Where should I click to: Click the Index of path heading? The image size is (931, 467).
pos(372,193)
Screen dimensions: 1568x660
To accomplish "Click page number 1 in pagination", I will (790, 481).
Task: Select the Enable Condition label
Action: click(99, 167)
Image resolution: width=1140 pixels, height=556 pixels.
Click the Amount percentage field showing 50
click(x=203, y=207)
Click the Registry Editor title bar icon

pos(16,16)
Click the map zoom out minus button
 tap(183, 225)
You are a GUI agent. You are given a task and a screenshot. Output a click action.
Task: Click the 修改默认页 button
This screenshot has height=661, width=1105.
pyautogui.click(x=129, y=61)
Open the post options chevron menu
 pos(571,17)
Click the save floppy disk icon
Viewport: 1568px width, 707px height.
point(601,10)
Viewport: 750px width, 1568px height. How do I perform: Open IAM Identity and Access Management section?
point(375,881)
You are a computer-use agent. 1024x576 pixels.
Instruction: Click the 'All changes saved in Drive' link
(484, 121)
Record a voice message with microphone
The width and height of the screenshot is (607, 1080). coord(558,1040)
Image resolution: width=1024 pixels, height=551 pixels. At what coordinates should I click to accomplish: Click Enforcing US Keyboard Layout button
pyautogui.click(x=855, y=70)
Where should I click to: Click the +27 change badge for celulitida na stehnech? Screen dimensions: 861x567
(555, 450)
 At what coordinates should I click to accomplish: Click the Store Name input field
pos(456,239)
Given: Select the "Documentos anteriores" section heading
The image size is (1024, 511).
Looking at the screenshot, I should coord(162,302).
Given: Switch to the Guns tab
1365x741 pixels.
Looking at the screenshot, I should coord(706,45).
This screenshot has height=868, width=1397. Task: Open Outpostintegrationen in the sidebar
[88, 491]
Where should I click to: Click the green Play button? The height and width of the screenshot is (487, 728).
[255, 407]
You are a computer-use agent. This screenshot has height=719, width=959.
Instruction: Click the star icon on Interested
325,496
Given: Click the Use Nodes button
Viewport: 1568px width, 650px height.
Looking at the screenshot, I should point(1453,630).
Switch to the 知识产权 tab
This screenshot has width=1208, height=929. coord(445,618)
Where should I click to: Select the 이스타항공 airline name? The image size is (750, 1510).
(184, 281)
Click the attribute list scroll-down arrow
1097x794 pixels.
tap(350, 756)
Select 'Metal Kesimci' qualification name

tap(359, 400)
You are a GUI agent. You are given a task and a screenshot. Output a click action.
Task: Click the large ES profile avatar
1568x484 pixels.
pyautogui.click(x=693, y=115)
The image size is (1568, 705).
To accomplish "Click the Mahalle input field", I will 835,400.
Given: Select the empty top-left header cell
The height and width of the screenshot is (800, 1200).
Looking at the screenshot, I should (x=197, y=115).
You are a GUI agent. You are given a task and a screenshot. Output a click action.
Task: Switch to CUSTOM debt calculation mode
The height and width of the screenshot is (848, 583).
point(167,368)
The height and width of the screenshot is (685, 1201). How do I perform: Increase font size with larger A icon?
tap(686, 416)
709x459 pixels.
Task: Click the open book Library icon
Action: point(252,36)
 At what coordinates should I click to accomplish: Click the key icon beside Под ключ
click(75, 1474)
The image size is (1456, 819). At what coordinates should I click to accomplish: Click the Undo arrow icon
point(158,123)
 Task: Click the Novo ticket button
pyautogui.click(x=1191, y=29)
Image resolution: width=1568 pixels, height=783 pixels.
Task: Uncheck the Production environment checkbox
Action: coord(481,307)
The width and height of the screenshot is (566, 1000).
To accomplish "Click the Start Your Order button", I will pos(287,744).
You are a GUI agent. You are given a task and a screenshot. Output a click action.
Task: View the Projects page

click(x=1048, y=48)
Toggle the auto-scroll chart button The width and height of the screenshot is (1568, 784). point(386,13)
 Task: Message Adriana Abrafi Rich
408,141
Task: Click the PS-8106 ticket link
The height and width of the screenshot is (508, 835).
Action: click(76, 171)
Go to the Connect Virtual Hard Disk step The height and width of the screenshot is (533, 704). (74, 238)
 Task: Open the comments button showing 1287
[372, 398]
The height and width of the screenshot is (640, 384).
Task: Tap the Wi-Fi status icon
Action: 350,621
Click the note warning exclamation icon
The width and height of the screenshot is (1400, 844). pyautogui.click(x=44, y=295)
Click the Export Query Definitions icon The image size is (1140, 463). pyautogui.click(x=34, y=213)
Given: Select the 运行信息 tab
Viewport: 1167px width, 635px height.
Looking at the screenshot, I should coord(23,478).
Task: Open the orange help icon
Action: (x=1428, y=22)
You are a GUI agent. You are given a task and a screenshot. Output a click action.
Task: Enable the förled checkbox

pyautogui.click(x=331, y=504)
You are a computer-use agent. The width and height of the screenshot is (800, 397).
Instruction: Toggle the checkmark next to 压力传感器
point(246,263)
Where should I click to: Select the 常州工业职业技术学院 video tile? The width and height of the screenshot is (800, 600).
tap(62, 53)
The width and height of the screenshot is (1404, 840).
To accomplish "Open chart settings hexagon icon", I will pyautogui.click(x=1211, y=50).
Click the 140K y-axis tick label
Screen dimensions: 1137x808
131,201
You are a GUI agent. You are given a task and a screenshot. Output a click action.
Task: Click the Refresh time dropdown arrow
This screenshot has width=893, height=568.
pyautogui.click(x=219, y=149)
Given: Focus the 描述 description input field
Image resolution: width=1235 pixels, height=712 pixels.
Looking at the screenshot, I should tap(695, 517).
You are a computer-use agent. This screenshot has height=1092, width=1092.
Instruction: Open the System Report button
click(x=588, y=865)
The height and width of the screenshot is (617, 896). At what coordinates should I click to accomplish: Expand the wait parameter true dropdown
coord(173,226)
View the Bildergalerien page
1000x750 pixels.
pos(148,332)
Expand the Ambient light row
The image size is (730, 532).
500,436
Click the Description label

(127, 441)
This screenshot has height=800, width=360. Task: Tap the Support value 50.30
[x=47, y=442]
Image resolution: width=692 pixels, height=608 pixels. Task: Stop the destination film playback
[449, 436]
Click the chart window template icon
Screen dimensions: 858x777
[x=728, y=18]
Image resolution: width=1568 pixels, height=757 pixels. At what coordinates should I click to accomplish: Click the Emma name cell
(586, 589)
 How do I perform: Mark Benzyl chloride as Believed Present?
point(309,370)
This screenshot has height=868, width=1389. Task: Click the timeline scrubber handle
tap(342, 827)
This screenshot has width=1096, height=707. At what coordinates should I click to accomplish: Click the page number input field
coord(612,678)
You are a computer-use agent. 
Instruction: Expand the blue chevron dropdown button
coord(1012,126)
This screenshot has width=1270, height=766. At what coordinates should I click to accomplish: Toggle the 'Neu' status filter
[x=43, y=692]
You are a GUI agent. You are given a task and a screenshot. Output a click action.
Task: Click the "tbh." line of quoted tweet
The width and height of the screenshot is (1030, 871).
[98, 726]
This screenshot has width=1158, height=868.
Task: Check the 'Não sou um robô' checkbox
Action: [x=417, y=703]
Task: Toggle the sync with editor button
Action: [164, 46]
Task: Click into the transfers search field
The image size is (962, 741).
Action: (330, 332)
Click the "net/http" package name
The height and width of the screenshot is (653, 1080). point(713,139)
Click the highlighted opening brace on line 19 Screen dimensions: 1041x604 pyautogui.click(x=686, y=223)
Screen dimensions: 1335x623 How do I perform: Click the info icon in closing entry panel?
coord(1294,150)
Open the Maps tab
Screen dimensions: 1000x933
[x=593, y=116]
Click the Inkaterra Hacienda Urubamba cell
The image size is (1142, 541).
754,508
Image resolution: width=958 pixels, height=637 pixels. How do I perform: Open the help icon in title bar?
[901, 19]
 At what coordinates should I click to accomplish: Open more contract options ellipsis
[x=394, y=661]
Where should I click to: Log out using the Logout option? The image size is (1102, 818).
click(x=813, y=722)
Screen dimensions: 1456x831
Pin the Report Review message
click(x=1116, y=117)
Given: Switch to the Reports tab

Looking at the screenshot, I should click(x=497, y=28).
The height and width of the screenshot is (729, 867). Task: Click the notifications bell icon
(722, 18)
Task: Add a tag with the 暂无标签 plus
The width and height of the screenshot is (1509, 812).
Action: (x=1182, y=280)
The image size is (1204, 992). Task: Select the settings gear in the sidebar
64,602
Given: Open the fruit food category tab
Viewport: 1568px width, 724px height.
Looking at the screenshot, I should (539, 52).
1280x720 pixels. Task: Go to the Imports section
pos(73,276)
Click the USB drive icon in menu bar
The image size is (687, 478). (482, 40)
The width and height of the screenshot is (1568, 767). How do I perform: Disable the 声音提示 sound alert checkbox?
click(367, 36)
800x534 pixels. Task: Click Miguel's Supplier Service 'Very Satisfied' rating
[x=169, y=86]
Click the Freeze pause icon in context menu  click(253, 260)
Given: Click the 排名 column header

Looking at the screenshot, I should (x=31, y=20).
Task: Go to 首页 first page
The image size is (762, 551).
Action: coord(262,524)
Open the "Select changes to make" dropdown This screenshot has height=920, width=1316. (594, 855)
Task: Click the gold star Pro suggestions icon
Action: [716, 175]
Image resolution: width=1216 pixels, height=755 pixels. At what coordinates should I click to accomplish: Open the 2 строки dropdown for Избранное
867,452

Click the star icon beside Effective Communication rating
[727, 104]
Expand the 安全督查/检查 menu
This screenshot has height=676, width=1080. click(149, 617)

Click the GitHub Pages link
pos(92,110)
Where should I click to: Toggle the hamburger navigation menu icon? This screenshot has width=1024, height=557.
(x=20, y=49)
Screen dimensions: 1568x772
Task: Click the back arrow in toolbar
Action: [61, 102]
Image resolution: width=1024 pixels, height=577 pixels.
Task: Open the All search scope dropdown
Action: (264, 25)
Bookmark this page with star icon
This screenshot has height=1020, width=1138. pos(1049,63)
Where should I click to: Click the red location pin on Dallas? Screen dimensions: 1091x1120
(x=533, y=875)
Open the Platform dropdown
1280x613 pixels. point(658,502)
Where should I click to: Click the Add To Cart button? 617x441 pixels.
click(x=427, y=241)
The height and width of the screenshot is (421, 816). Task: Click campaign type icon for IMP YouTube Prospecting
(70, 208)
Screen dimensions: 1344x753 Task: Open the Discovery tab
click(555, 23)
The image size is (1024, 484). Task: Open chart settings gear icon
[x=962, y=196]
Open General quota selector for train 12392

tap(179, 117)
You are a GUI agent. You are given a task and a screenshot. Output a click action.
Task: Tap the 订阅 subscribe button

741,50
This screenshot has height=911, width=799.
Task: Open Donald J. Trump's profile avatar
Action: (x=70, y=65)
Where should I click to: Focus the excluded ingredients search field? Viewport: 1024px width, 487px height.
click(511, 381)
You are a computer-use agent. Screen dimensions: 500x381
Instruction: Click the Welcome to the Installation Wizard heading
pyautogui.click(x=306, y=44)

» Task brief:
Among the records above, only the lines between the line holding "1365x741 pixels." and the line holding "has height=719, width=959.", inclusive, are to be output, exactly as written.

» Answer space:
1365x741 pixels.
Looking at the screenshot, I should coord(706,45).
This screenshot has height=868, width=1397. Task: Open Outpostintegrationen in the sidebar
[88, 491]
Where should I click to: Click the green Play button? The height and width of the screenshot is (487, 728).
[255, 407]
You are a computer-use agent. This screenshot has height=719, width=959.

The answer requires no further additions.